Sarcopterygii - lobe-finned fishes

The Sarcopterygii, or lobe-finned fishes, is a clade containing the coelacanths, lungfishes, tetrapods, and their fossil relatives, including the osteolepiformes and panderichthyids. They are the sister group to the ray-finned fishes (Actinopterygii), together forming the bony fishes (Osteichthyes).

Sarcopterygians are characterised by their fleshy pectoral and pelvic (paired) fins that articulate with the pectoral (shoulder) and pelvic (hip) girdles via a single bone. This is apparent in the coelacanths and lungfishes, which are more intuitively fish-like. These lobe-fins gave rise to the paired limbs of tetrapods, with the single bones representing the humerus (forelimb) and femur (hindlimb).

The once-diverse coelacanths (Actinistia) are now represented by just two species in a single genus -Latimeria chalumnae and L. menadoensis.

The lungfishes (Dipnoi) are also a small relict of a once-diverse assemblage, with only six extant species in three genera - Protopterus (4x species), Lepidosiren paradoxa, and Neoceratodus forsteri.

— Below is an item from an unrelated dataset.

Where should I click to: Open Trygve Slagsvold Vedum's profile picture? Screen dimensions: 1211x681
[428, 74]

The palaeontological record makes clear that the terrestrial verterbates evolved from lobe-finned fishes nearly 400 million years ago during the Devonian, and are therefore members of the Sarcopterygii. The only terrestrial vertebrates still living today are the tetrapods, which originated around 350 million years ago and are defined as that group which comprises the common ancestor of the living amphibians and amniotes plus all its descendants. The vertebrate conquest of the land was a major evolutionary transition that required many morphological and physiological changes away from a fish-like form, and has given rise to around 21100 living species and probably many more extinct forms. As such, the extant tetrapods are considered in depth in the following ZooMoodle webpages.

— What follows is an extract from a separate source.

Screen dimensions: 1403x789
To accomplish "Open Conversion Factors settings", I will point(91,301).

While some molecular data have proposed a sister group relationship between lungfishes and coelacanths to the exclusion of tetrapods (e.g., nuclear 28S rRNA gene; Zardoya & Meyer 1996), and certain studies have been unable to statistically reject the placement of the coelacanths as the closest living relative of the tetrapods (Zardoya & Meyer 1997a, Zardoya et al. 1998), most morphological, palaeontological, and molecular evidence (e.g., combined mitochondrial protein coding genes) supports the lungfishes as the closest living relatives to the tetrapods, to the exclusion of the Actinistia (Meyer & Zardoya, 2003). This is further supported by a unique deletion in the gene encoding RAG2 that is uniquely shared between tetrapods and lungfishes (Venkatesh et al. 2001). This prevailing view is depicted in the following phylogeny:

Distribution and Habitat:

Fossils of Coelacanths have been discovered on every continent, evidence of their previous distribution (Helfman et al., 2009). But modern coelacanths have a limited geographic distribution. Previously thought extinct, Latimeria chalumnae has been indentified since 1938 in the waters of the West Indo Pacific Ocean near the Comoros Island and eastern coast of southern Africa (Bone et Moore, 2008). Latimeria menadoensis has been sighted only in Sulawesi, Indonesia since its discovery in 1999 (Pouyaud et al., 1999). Coelacanths live in the benthic zone, between 200 - 300m along steep underwater slopes and shelves. (Helfman et al., 2009). They aggregate in submarine caves during the day and emerge to feed during the night (Boine and Moore, 2005).

The Dipnoi have a wider distribution - Central and South Africa (Protopterus), Amazon and Paron riverbasins of South America (Lepidosiren), and Queensland, Australia (Neoceratodus) (Bone and Moore, 2005; Helfman et al. 2009). They inhabit freshwater streams, rivers and swamps. During drought, Protopterus and Lepidosiren will burrow into the earth, breath intermittently with their lung and can remain in this state of torpidity for months to avoid desiccation (Helfman et al, 2009).Neoceratodus is unable to estivate and lives only in deep rivers where there is no risk of drought.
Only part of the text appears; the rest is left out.